Para hacer justicia a sus críticos, se debería añadir que le conceden al calvinismo una influencia social más alta que al luteranismo. Troeltsch caracteriza al ascetismo calvinista como “activo, agresivo; éste transformaría al mundo para la honra de Dios. Para alcanzar este fin, racionaliza y disciplina la vida total por medio de sus teorías éticas y sus disciplinas eclesiásticas. Este ve en el mero sentimiento solo inercia y falta de seriedad; está lleno de un sentimiento fundamental: ¡ trabaja para Dios, por el honor de la Iglesia! De esta manera la ética calvinista produce una viva actividad, una severa disciplina, un plan completo, un objetivo social cristiano”. Se concede que este ascetismo es del tipo del mundo interior, ajustado para operar dentro de la sociedad. Pero esto es jugar con las palabras y con los significados históricos, y uno podría conceder cualquier cosa a lo opuesto por medio de este método. Pues este ascetismo calvinista, según sus autores, no hace que uno huya de este mundo, sino que participe en él con entusiasmo y con deseos de adquirir sus bienes con celo para la gloria de Dios.

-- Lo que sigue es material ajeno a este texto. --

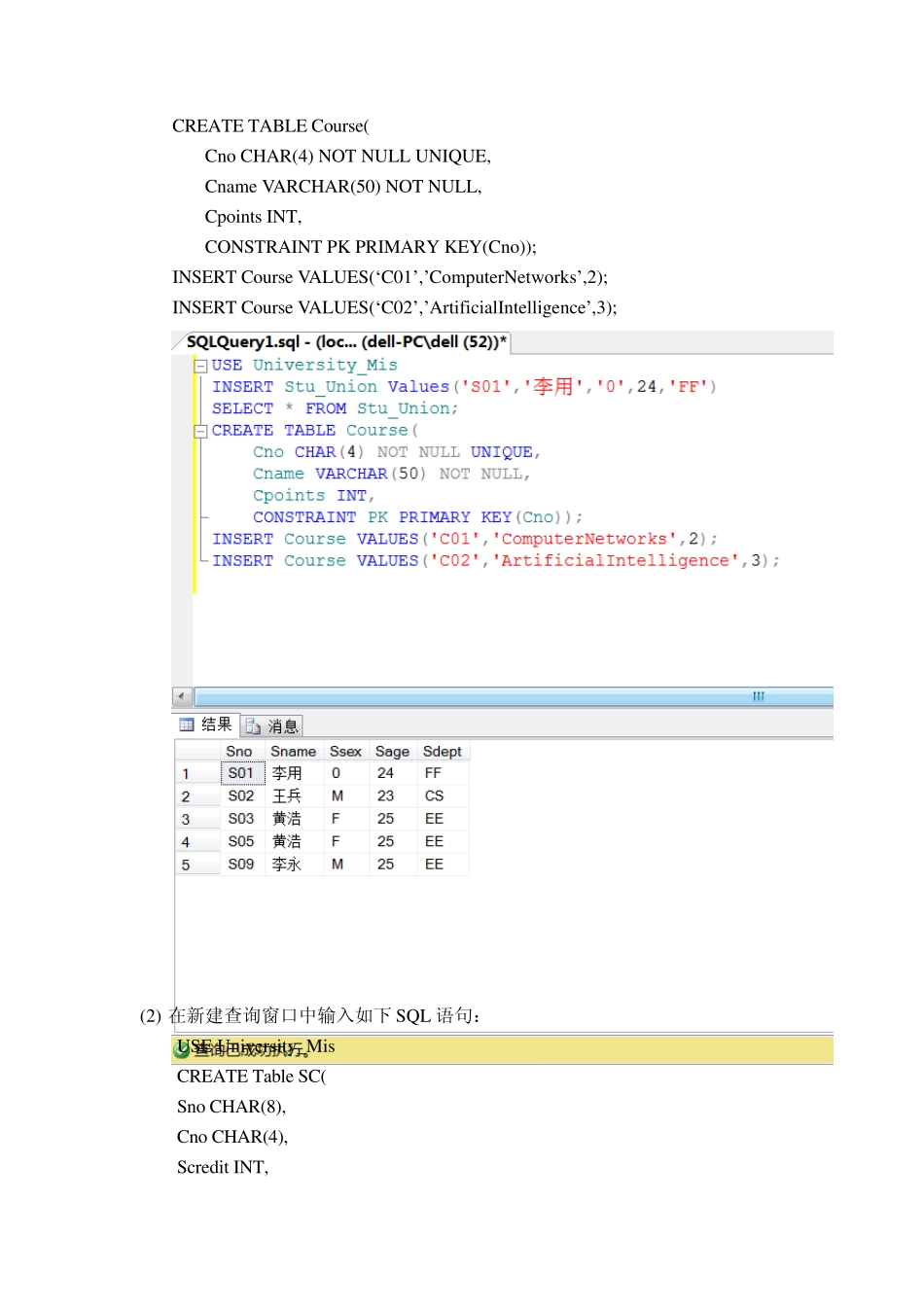The image size is (924, 1307).
Task: Click the Sno column header
Action: coord(239,752)
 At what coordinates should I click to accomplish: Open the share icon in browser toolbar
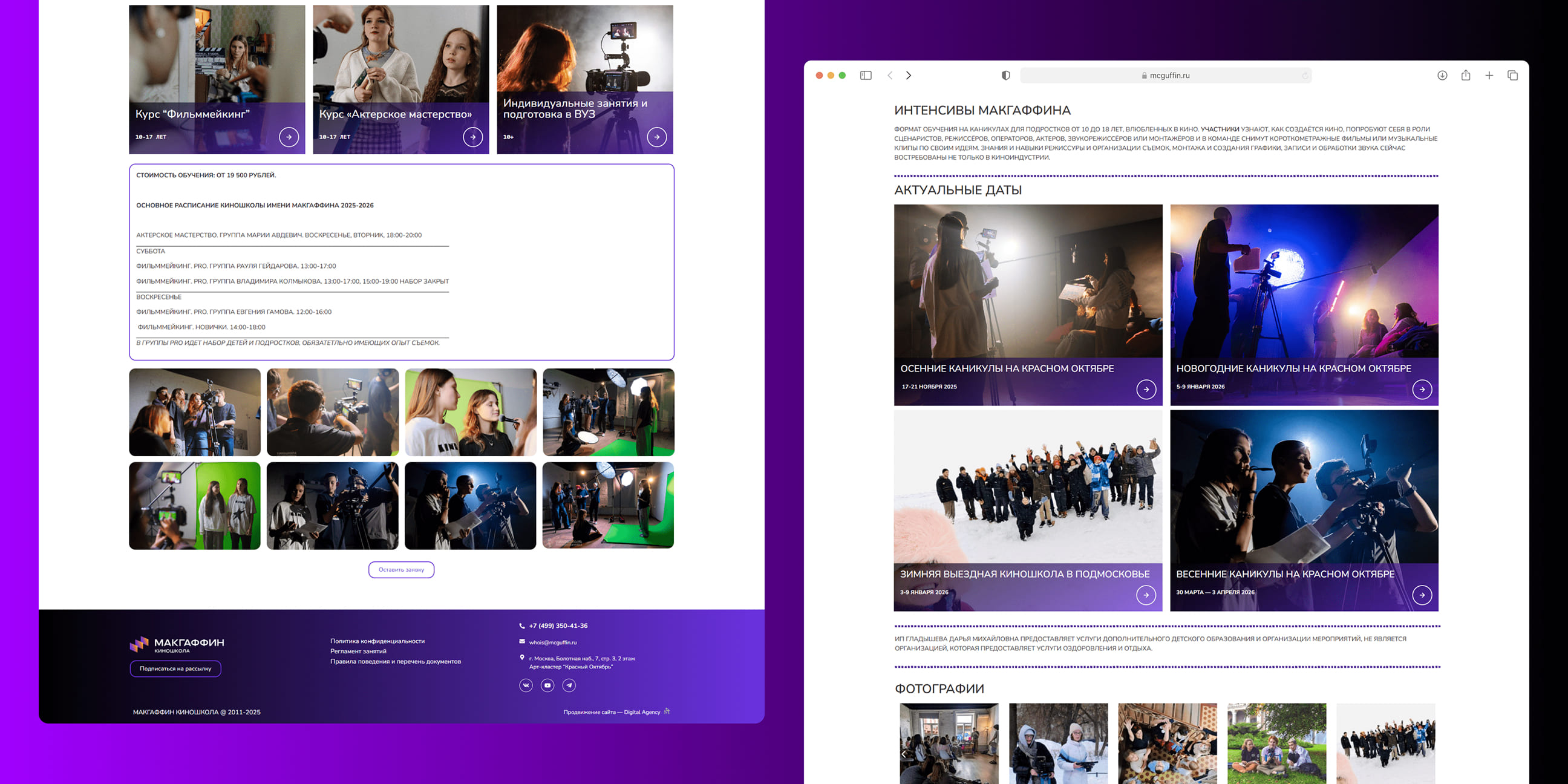coord(1466,76)
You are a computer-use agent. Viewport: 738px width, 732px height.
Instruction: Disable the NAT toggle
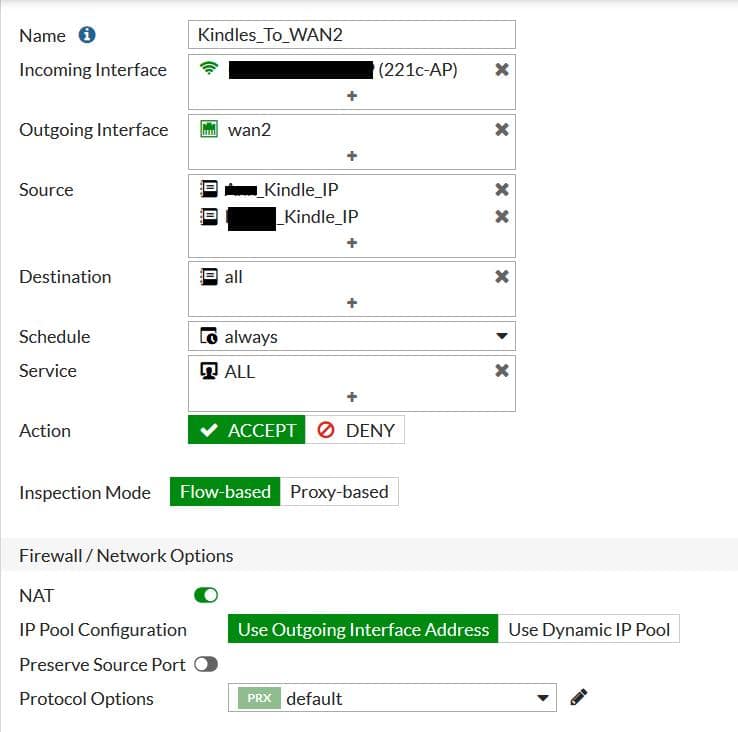(206, 596)
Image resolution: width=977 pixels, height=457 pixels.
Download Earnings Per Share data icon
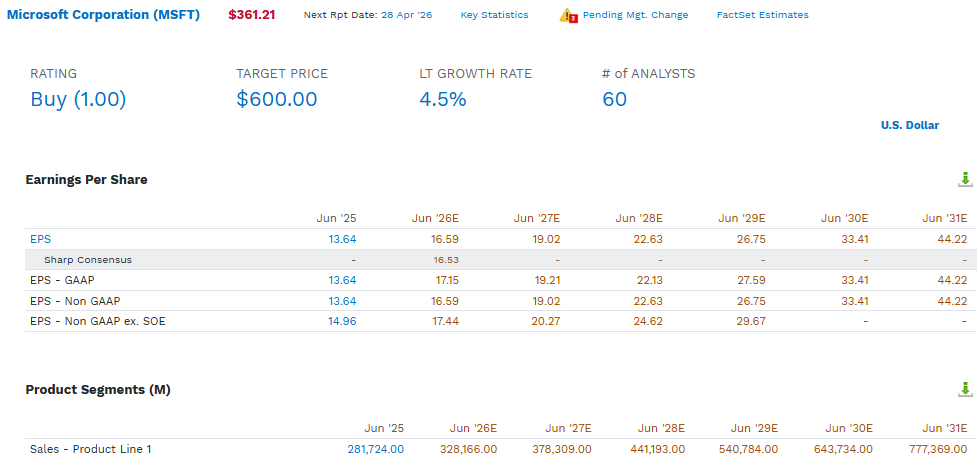965,180
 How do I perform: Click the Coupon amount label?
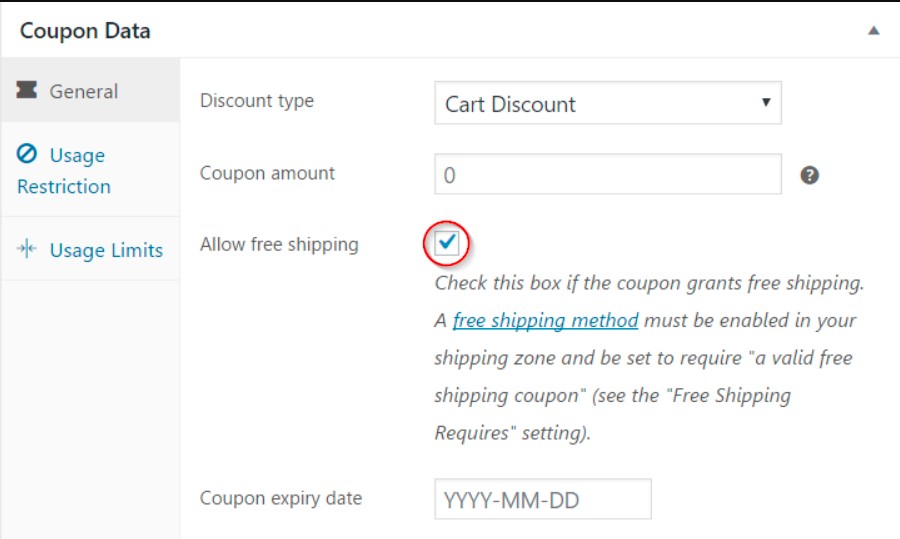click(267, 173)
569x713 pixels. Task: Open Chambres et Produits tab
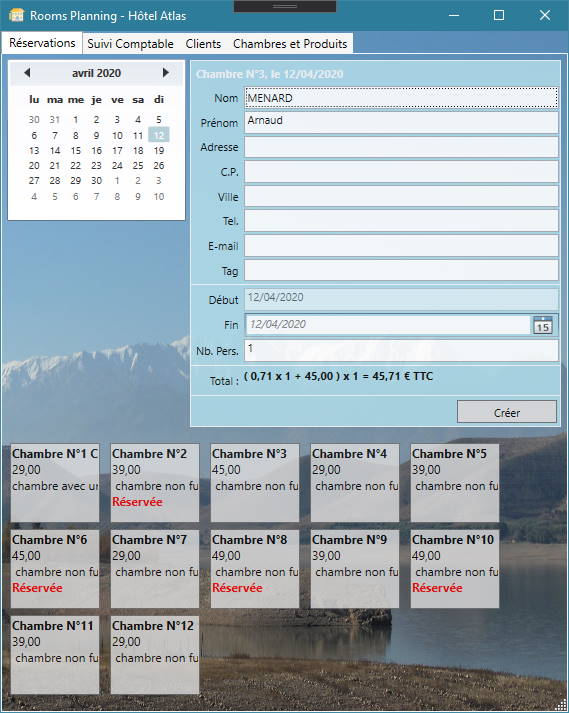coord(290,44)
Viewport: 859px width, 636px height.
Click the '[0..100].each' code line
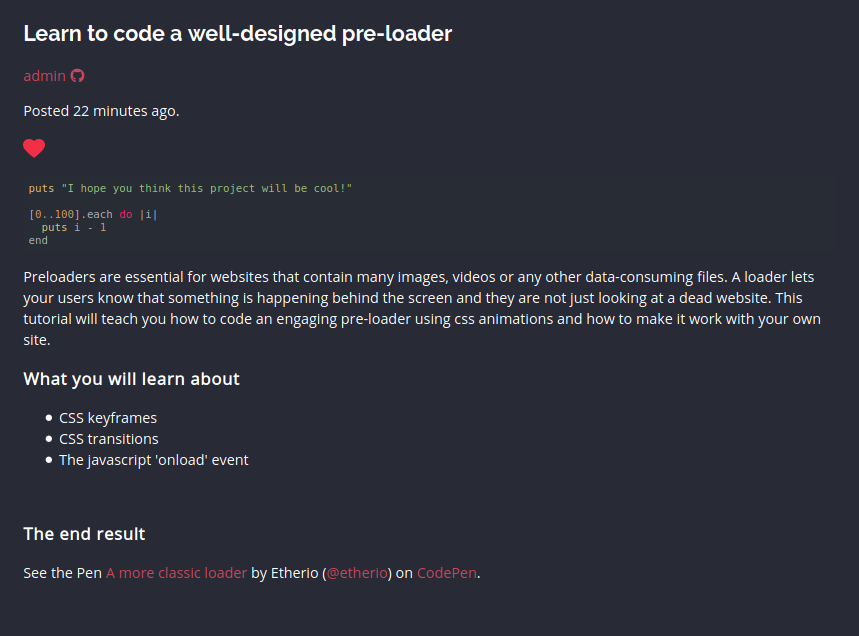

Uno podría bien preguntarse si el sustantivo no es de esta manera consumido por el adjetivo. Hablar de ascetismo calvinista es ridículo. Y Calvino hubiera dicho, “Prescindamos, pues, de aquella inhumana filosofía que no concede al hombre más uso de las criaturas de Dios que es estrictamente necesario, y nos priva sin razón del lícito fruto de la liberalidad divina, y que solamente puede tener aplicación despojando al hombre de sus sentidos y reduciéndolo a un pedazo de madera” (Inst. III, 10, 3).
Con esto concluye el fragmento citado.